An investigation into the removal of the non-association was launched. Huppmann was advised by email of the investigation and the events around it, but he didn’t respond.
The investigation revealed that Huppmann had expired the non-association in OTIS — it was the only such change he had ever made in the system — and AA became concerned that it was another attempt to undermine her as an FIO, since if something had gone wrong because the two inmates were together it would reflect poorly on her because she was monitoring them.
A few months later, in October 2015, Huppmann advised about an inmate that might be an STG member. AA investigated and an email to Huppmann about it resulted in a reply that AA felt was disrepectful and “schooled” her in things she knew. The reply was copied to upper management. That evening, Huppmann texted her, saying, “Do not challenge me again... I will not be so polite next time. Clear?”

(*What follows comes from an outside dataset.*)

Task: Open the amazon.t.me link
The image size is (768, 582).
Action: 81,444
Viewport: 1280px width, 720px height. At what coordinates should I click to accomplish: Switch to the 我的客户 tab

AA felt physically threatened, so she informed her manager of the text, filed a complaint under the ministry’s Workplace Discrimination and Harassment Policy, and called the police.
The manager asked Huppmann to submit an occurrence report, which he found defensive and antagonistic toward AA. In the ensuing investigation, Huppmann denied targeting or harassing AA. The investigator, however, determined that Huppmann had harassed AA and poisoned her work environment.

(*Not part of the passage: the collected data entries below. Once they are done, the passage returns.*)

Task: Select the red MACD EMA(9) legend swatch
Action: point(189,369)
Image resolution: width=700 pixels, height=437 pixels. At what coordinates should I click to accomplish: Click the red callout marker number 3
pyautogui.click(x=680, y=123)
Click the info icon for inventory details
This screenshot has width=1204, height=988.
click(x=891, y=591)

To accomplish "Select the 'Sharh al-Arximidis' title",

The acting director of the regional office accepted the investigation’s findings and felt that Huppmann’s expiry of the non-association exceeded his authority and put the institution at risk. In addition, Huppmann hadn’t shown any remorse or accepted responsibility for his conduct — during the meeting to discuss the allegations, Huppmann joked that if any discipline was to be imposed, he’d like it to be in January “so that he could go skiing.”

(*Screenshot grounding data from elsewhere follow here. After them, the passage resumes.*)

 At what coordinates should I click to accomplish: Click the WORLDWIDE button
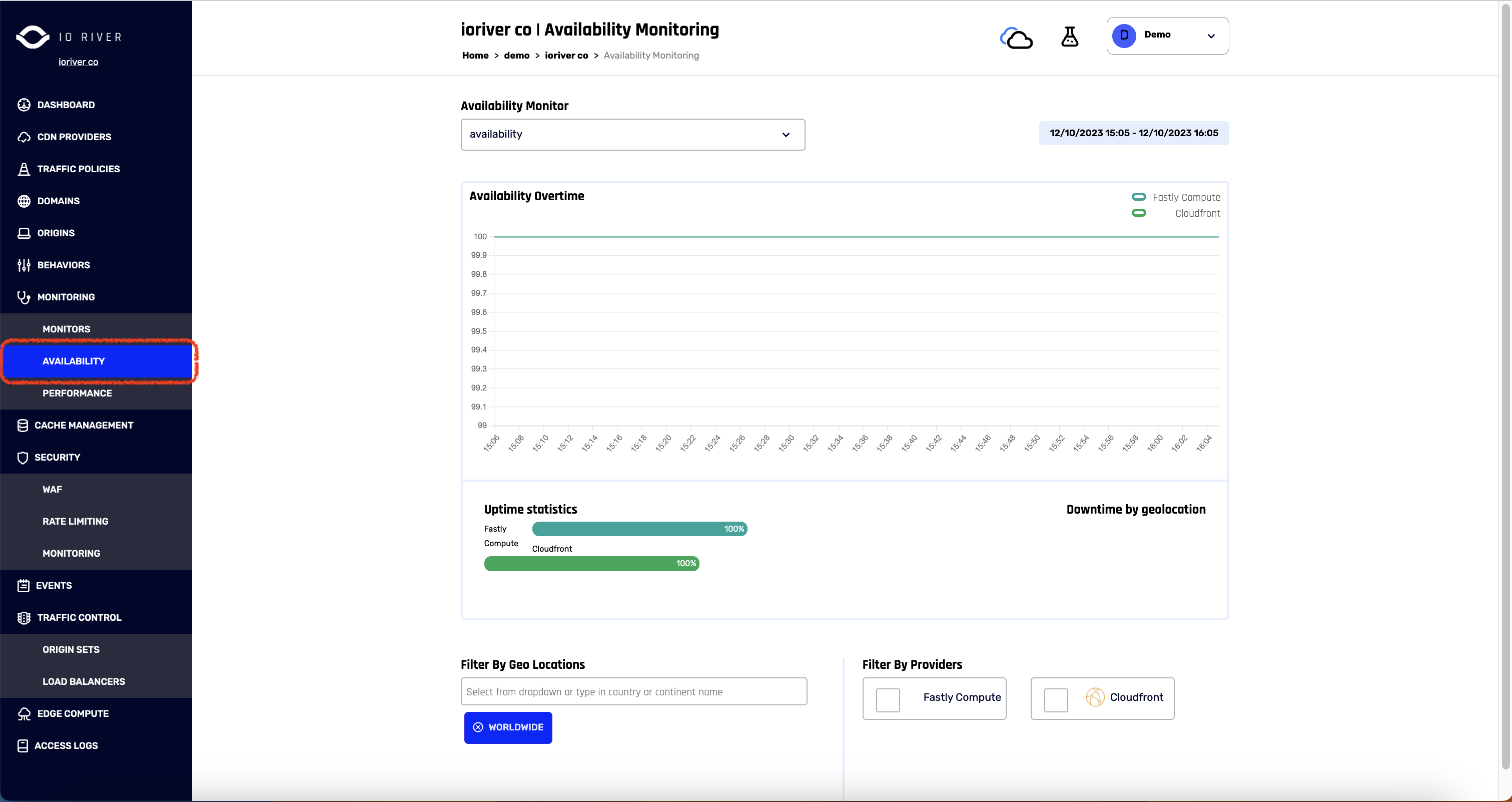[x=509, y=727]
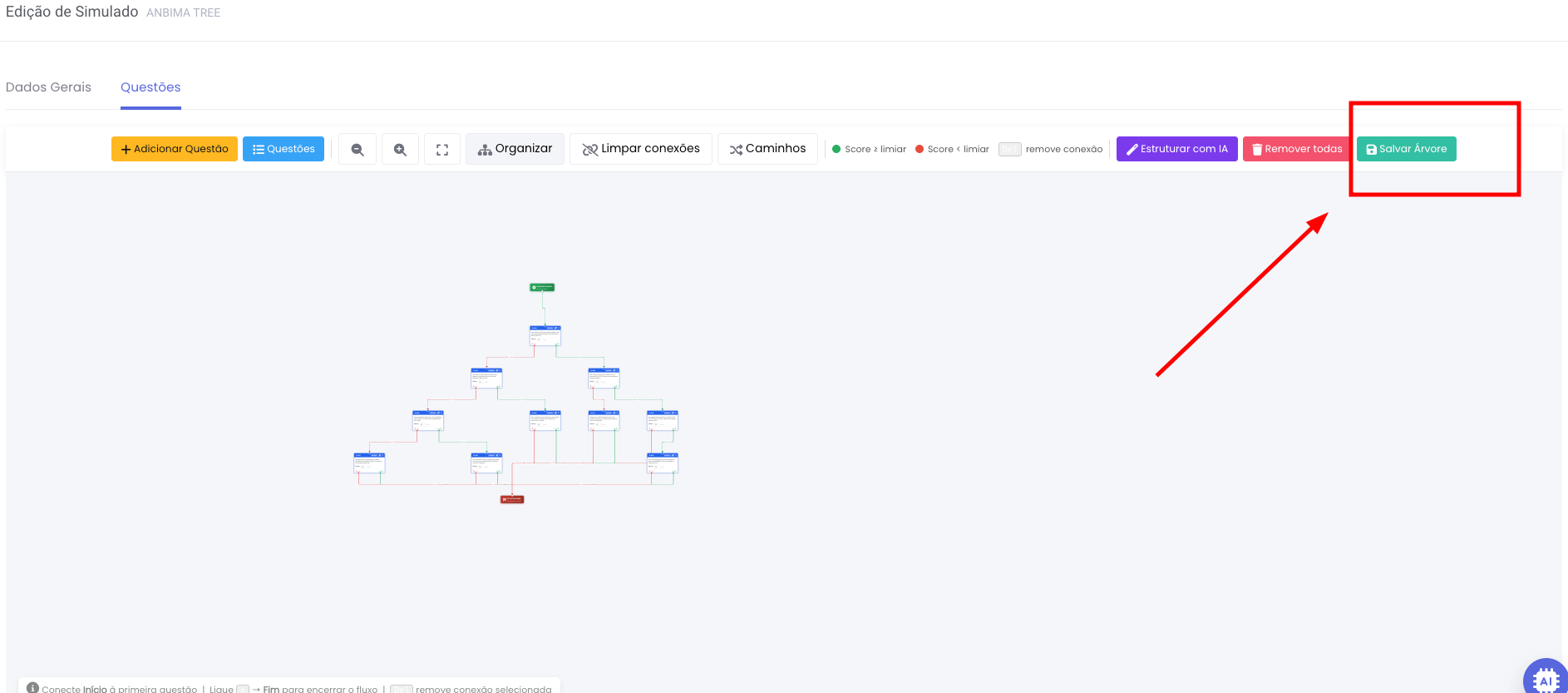Open the AI assistant chip icon
The width and height of the screenshot is (1568, 693).
click(x=1546, y=679)
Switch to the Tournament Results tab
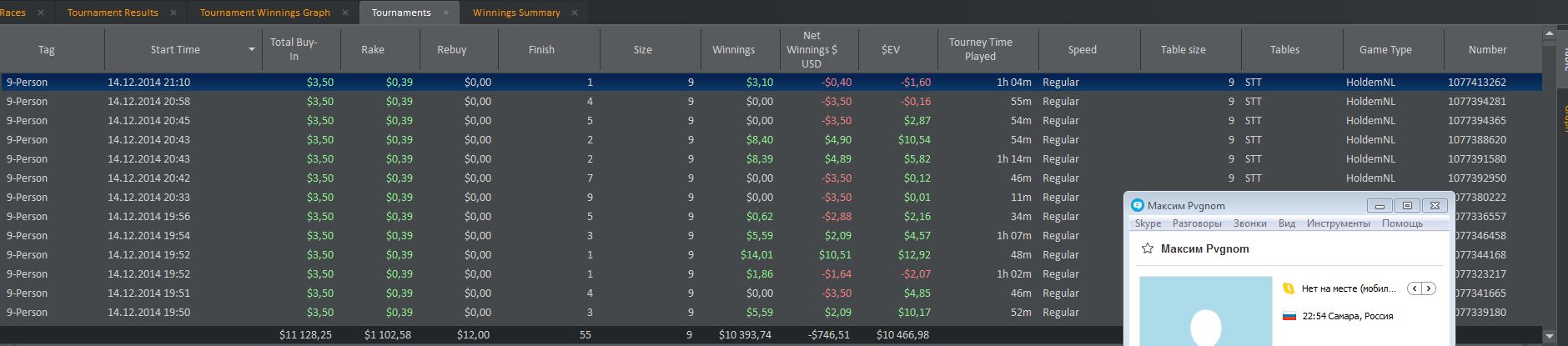The height and width of the screenshot is (346, 1568). pos(113,13)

The ministry terminated Huppmann’s employment for breaching the harassment prevention policy, threatening physical violence in breach of the workplace violence prevention policy, and expiring the non-association.
Huppmann challenged his dismissal, arguing that his misconduct wasn’t premeditated and the ministry didn’t take appropriate steps to manage and resolve the conflict between him and AA. He also claimed there was no irreparable damage in the working relationship with his employer.
The arbitrator found that “Huppmann and AA clearly had a toxic relationship that was fuelled by their prior intimate relationship and, inevitably, by the reorganization and subsequent competition for an FIO position in which AA was one of the successful candidates for a reduced number of positions.” In addition, Huppmann was “unable to control his anger or frustration or keep his personal feelings out of the workplace,” which led to “unwelcome, demeaning and hostile” behaviour toward AA.
The arbitrator also found that the accounts of Huppmann’s interactions with AA from her as well as the manager and other staff members were consistent and credible. Huppmann’s denials weren’t backed up by evidence and were motivated by self-preservation, the arbitrator added.
On top of the harassing behaviour toward AA, the arbitrator found that the expiry of the non-association — for which Huppmann didn’t have authority — was “shockingly reckless” and, without another explanation, was likely an attempt to cause a negative impact on AA.
“[Huppmann’s] actions placed his colleagues and inmates at considerable risk for harm, was a serious act of misconduct and a grave lapse in judgment,” said the arbitrator.
The arbitrator determined that the seriousness of Huppmann’s misconduct and his lack of remorse or acknowledgment outweighed his 15 years of discipline-free service. As a result, the dismissal was “a proportionate response to the allegations.”
For more information, see:
- Huppmann and The Crown in Right of Ontario (Ministry of the Solicitor General), Re (Aug. 19, 2019), PSGB # P-2016-1778 (Can. Pub. Service Grievance Bd.).